- **Set task 1**: Summarize the commentary on the Bharatiya Janata Party that follows in two sentences.
- **Set task 2**: Resume the commentary on the Bharatiya Janata Party below, beginning after its final sentence.

- **Provided passage**:
┄┄┄┄┄┄┄┄┄┄
A cardinal principle of parliamentary democracy stipulates that “while the Opposition must have its say, the Government should have its way”. The Bharatiya Janata Party has no use for this adage. And it will pay a price for this. Delirious with its own boisterous performance, it insists it would rather risk majestic isolation than let Parliament perform its institutional duties. What hubris! Unthinkingly, the BJP has relapsed into its Jan Sanghi habits.
Let us go back a bit.
The last time the BJP came anywhere near garnering for itself a semblance of a national mandate was in 1999 when it had Atal Behari Vajpayee as its prime ministerial mascot and had a Kargil victory under its belt.
It is nothing short of a tragedy that this party’s leadership remains so uninterested in remembering why it was voted to power twice, first in 1998 and again in 1999. Nor is its leadership willing to ponder why it was voted out of power in 2004, and, again, why its claims to national mantle were spurned by the electorate in 2009, despite the tempting offer of prime ministerial pretender Lal Krishna Advani on tap.
Its obduracy about not trying to understand the reasons for the 2004 rejection made the BJP disrupt session after session; a preening Advani began preparing himself to take over as prime minister in 2009 as a matter of entitlement; he even went to Pakistan to reinterpret Mohammed Ali Jinnah and was promptly cut to size in his own party. And, when voters got the chance, they rejected the faux Iron Man and instead renewed their confidence in the ‘weak sardar’.
┄┄┄┄┄┄┄┄┄┄
- **Information supplied**:
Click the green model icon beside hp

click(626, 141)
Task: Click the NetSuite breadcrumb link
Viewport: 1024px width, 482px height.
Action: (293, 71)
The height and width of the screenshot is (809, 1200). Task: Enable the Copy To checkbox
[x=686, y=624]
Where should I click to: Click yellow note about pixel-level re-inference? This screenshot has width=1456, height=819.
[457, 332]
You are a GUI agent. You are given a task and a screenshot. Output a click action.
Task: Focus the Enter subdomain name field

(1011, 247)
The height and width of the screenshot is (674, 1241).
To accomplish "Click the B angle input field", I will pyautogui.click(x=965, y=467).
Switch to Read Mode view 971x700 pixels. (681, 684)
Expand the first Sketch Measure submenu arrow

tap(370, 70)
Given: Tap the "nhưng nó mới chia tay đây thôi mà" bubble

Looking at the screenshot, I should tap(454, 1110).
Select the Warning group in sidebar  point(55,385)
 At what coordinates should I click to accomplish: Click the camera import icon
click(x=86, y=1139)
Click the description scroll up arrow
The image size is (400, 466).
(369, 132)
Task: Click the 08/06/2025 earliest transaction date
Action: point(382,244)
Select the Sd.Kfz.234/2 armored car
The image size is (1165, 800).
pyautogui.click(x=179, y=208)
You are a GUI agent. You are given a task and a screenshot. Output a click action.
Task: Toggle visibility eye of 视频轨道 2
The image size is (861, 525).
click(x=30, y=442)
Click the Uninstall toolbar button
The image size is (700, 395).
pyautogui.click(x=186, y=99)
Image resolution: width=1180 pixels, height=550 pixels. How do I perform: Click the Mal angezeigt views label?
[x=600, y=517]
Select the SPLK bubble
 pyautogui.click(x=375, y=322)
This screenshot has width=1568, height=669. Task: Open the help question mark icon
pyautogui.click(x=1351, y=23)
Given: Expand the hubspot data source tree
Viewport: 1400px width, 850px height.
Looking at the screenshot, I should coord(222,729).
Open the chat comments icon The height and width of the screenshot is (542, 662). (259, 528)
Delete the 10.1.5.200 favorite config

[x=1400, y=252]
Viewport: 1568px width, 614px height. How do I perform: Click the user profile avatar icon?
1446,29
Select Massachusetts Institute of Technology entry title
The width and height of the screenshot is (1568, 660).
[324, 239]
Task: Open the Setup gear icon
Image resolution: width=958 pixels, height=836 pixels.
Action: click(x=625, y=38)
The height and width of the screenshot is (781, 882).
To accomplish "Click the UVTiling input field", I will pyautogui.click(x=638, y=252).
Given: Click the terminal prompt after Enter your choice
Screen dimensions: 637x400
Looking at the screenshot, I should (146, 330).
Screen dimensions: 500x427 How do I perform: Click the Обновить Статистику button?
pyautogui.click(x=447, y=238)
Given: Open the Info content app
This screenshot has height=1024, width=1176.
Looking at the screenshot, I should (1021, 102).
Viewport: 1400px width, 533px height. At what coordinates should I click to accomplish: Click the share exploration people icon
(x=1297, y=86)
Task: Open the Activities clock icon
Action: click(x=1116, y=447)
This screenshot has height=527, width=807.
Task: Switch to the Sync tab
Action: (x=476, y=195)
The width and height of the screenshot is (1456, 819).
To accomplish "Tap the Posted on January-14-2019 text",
┄┄┄┄┄┄┄┄┄┄
- **Expected answer 1**: The commentary argues that the Bharatiya Janata Party rejects the parliamentary principle that the Opposition must have its say while the Government has its way, preferring isolation to letting Parliament perform its institutional duties and relapsing into its Jan Sanghi habits. It contends that the party's leadership will not consider why voters elected it in 1998 and 1999 but rejected it in 2004 and 2009, an obduracy that led it to disrupt session after session before voters spurned Advani and renewed their confidence in the 'weak sardar'.

- **Expected answer 2**:
Though himself a product of the Jan Sangh school of narrow nationalism and even narrower politics, Atal Behari Vajpayee presciently gauged the requirements of a changed country in a globalised economy. He understood clearly that the new India was not interested in sorting out medieval animosities so central to the Sangh parivar’s catechism. Despite all the rhetoric of deshbakhti and protestations of shakti, he realised that the primary task of governance was social harmony, economic growth and peace with our neighbours. All through his six years as PM, he had to slug it out with the Jan Sanghi mindset in his own backyard and Advani’s prime ministerial ambitions. While he could largely put Advani in his place, Vajpayee eventually lost the battle in Gujarat. He left it too late in the day to make amends by seeking a rapprochement with General Musharraf in Islamabad in early 2004. While he managed to impress the country with his moderate approach to institutions of constitutional governance, he had to be voted out because he had failed to convince the majority that he could be trusted to safeguard our minorities and our social harmony.
The BJP today is overcrowded with prime ministerial aspirants. But these pretenders have yet to imbibe that those who seek to rule in Delhi have to demonstrate a stamina for prudence and gravitas. The country will not be too keen to entrust the New Delhi gaddi to those who glibly talk of “mota maal” or dismiss Hamid Ansari as lacking the “stature” to be our president.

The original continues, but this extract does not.